C’est le procès du mensonge qui s’ouvre lundi devant le tribunal correctionnel de Paris. Trois ans après avoir ébranlé le jeune quinquennat Hollande, l'ancien ministre du Budget Jérôme Cahuzac répond lundi après-midi à ses juges. L'ancien champion de l'orthodoxie budgétaire, 63 ans, doit comparaître, jusqu'au 18 février, pour fraude fiscale et blanchiment, ainsi que pour avoir "minoré" sa déclaration de patrimoine en entrant au gouvernement en 2012. A l’époque, les révélations de Mediapart faisaient état d’un compte à l’étranger. L’enquête a finalement mis au jour une fraude fiscale multiple, décrite comme "obstinée", "sophistiquée" et "familiale".
Le compte en Suisse. "Je n‘ai pas de compte à l’étranger". L'affaire débute en décembre 2012, quand le site d'information Mediapart révèle que Jérôme Cahuzac a possédé un compte caché d’abord en Suisse, puis à Singapour comme le confirmera l'enquête judiciaire ouverte en janvier 2013. A l'origine de l'entreprise, Jérôme Cahuzac, chirurgien de formation, et sa femme, dermatologue, qui ont tenu une florissante clinique spécialisée dans les implants capillaires. L'ex-président de la commission des Finances de l'Assemblée, qui se présente alors comme le chevalier blanc de la lutte contre l'évasion fiscale, commence par tout nier. "Les yeux dans les yeux" des médias, des députés, du président.

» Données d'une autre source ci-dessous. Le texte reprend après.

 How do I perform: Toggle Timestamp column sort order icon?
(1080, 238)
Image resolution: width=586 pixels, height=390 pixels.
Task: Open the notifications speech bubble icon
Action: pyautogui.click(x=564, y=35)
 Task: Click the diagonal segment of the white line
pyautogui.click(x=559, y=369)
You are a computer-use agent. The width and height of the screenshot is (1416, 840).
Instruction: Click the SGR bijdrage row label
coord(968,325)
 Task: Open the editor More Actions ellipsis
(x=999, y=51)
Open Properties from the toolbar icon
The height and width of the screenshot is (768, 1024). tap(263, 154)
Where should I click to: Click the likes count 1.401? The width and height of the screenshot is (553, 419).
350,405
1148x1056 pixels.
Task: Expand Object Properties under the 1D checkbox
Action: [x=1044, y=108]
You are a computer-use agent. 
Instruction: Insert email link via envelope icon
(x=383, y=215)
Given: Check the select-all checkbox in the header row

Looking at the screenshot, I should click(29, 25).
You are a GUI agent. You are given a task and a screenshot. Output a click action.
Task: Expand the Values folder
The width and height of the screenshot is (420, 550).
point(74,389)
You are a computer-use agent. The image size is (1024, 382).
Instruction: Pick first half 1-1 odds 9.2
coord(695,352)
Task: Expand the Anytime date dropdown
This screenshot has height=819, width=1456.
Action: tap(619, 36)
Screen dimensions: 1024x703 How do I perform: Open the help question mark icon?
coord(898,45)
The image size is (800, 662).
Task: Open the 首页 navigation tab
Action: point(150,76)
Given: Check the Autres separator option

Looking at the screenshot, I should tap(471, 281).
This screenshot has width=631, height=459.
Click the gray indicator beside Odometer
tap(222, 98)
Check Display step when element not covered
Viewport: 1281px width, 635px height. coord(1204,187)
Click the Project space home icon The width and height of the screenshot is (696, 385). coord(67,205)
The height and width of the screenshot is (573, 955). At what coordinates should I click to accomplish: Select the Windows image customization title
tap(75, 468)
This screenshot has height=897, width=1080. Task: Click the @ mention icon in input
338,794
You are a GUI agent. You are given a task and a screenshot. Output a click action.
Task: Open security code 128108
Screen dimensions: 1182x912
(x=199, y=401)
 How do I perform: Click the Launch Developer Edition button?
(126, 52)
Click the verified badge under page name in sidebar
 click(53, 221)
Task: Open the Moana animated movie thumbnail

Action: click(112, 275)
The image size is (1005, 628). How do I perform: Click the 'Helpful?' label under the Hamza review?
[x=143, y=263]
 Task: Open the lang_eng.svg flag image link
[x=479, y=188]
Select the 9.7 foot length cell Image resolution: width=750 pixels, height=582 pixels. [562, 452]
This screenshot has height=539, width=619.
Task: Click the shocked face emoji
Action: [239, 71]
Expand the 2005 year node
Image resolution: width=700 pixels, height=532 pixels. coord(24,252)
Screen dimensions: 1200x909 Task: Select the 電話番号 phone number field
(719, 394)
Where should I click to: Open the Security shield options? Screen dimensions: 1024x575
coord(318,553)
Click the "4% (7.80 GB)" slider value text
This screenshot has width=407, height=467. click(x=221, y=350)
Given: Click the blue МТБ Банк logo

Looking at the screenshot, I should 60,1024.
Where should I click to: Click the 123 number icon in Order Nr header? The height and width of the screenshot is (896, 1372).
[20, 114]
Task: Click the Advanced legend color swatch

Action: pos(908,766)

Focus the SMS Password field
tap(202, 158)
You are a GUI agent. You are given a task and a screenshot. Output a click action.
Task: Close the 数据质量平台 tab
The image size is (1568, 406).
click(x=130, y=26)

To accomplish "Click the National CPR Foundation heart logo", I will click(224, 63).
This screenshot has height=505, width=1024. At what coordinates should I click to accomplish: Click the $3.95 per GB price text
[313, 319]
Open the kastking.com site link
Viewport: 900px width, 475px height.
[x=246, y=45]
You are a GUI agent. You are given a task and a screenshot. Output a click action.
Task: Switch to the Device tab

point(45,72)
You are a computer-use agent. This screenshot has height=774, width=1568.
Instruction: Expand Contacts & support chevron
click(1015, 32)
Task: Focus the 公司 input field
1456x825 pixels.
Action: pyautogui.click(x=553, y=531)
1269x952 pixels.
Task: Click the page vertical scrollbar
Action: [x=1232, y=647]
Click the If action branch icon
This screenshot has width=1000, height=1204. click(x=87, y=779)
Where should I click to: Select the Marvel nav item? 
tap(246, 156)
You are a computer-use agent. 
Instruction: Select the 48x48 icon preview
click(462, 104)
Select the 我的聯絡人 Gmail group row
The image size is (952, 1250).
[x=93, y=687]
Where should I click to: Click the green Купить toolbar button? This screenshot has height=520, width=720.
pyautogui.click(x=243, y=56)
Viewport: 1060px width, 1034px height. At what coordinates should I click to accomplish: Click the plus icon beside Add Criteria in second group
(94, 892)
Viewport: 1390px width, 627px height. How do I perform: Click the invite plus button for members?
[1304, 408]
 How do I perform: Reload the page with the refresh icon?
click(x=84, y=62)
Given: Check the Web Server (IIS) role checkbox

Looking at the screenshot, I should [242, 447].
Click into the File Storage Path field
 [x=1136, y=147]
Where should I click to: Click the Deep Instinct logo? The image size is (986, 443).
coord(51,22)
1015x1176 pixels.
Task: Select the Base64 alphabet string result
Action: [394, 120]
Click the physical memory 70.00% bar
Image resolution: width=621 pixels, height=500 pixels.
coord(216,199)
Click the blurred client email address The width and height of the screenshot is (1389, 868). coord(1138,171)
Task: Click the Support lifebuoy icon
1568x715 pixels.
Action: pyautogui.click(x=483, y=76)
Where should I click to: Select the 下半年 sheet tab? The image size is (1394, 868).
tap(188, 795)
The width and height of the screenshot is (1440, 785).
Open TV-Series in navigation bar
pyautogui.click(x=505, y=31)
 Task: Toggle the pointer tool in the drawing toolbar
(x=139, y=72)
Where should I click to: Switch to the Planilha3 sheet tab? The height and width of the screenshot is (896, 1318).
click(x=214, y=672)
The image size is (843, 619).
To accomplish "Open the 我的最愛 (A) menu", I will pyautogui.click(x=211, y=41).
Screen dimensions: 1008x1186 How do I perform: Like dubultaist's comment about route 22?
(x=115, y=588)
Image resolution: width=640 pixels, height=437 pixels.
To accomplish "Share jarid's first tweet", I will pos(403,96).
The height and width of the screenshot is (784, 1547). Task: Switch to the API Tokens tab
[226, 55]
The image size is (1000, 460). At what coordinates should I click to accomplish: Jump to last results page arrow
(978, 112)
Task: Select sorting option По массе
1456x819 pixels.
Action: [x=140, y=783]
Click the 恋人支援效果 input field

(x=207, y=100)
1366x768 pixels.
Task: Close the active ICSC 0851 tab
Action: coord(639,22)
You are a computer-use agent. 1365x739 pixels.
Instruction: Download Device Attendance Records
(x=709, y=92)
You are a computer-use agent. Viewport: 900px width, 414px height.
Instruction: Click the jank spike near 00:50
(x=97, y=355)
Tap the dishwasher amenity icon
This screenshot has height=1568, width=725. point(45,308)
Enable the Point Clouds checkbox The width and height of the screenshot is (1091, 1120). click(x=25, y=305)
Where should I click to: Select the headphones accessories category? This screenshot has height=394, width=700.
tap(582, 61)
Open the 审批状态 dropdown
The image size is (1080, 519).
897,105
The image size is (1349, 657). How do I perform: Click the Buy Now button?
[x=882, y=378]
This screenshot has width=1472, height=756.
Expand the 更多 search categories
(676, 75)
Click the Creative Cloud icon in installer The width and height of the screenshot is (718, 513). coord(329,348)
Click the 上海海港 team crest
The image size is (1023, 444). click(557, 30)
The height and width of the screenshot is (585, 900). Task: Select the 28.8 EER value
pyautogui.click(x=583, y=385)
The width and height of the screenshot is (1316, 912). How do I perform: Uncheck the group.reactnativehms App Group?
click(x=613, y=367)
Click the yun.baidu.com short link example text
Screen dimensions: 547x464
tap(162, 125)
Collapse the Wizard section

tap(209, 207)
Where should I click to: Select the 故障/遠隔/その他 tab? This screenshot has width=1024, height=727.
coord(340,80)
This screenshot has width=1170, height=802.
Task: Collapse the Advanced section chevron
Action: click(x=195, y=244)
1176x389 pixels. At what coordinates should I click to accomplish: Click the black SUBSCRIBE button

Mais les preuves s'accumulent et il passe finalement aux aveux. "Contrairement aux déclarations que j’ai été conduit à faire alors que j’étais membre du gouvernement, je suis titulaire d’un compte à l’étranger et souhaite fournir toutes explication à ce sujet", écrit-il le 26 mars 2013, en toute discrétion, dans une lettre aux juges d’instructions. Des aveux qui lui valent d’être mis en examen le 2 avril 2013. Viennent ensuite les aveux publics. Dans un billet publié sur son blog, Jérôme Cahuzac assure qu’il a fait acte de repentance : il a tout avoué aux juges et il souhaite rapatrier sur un compte en France les 600.000 euros qui dorment à l’étranger.
Le compte transféré à Singapour. Sauf qu’il ne s’agit que d’aveux partiels. C’est Patricia Cahuzac, la femme du prévenu, qui va apporter de nouveaux éléments aux enquêteurs. Elle détaille d’abord la logistique qui s’est opérée autour des comptes ouverts en Suisse. Il fallait placer l'argent qui coulait à flot, de la clinique mais également des activités de conseil de Jérôme Cahuzac auprès de laboratoires pharmaceutiques, dans les années 1990.
L'enquête révèle comment Jérôme Cahuzac, sous le nom de code "Birdie", se fait livrer 10.000 euros, en espèces, dans la rue, à Paris. Sont décrites les routes toujours plus sinueuses de la fraude fiscale. Un premier compte ouvert par un "ami" en 1992 à UBS, puis un autre au nom de Cahuzac lui-même l'année suivante. En 1998, tous les avoirs sont transférés chez Reyl. Lorsque le sacro-saint secret bancaire suisse commence à se fissurer en 2009, les quelque 600.000 euros qu'y détient Jérôme Cahuzac prennent la route de Singapour, en faisant un détour par une société enregistrée aux Seychelles et mise en place par un intermédiaire à Dubaï.
Le compte sur l’île de Man. En 1997, les époux Cahuzac ouvrent aussi ensemble un compte à la Al Bank of Scotland sur l'île de Man. Patricia Cahuzac y dépose les chèques des patients anglais de leur florissante clinique du cheveu. Un compte géré par l'épouse, et sur lequel Jérôme Cahuzac a eu procuration pendant plusieurs années, avant que leur relation se dégrade et que Patricia Cahuzac aille à son tour trouver refuge en Suisse en 2007.
L’argent déposé sur le compte de la mère Cahuzac. Même les comptes de la mère de l'ex-ministre, qui n'est pas elle-même mise en cause, servent à "blanchir", entre 2003 et 2010, quelque 200.000 euros de chèques établis par des clients de la clinique. A l’époque, entre 2003 et 2010, Jérôme Cahuzac est élu devant l'Assemblée, puis président de la commission des Finances.
Il s'agissait d'une "gestion familiale", dira aux enquêteurs Patricia Cahuzac. L'argent a servi à payer des vacances somptuaires ou des appartements aux enfants à Londres. Depuis, elle a revendu les appartements et s'est acquittée d'un redressement de plus de deux millions. L'ex-ministre a rapatrié ses avoirs. Reste la sentence judiciaire.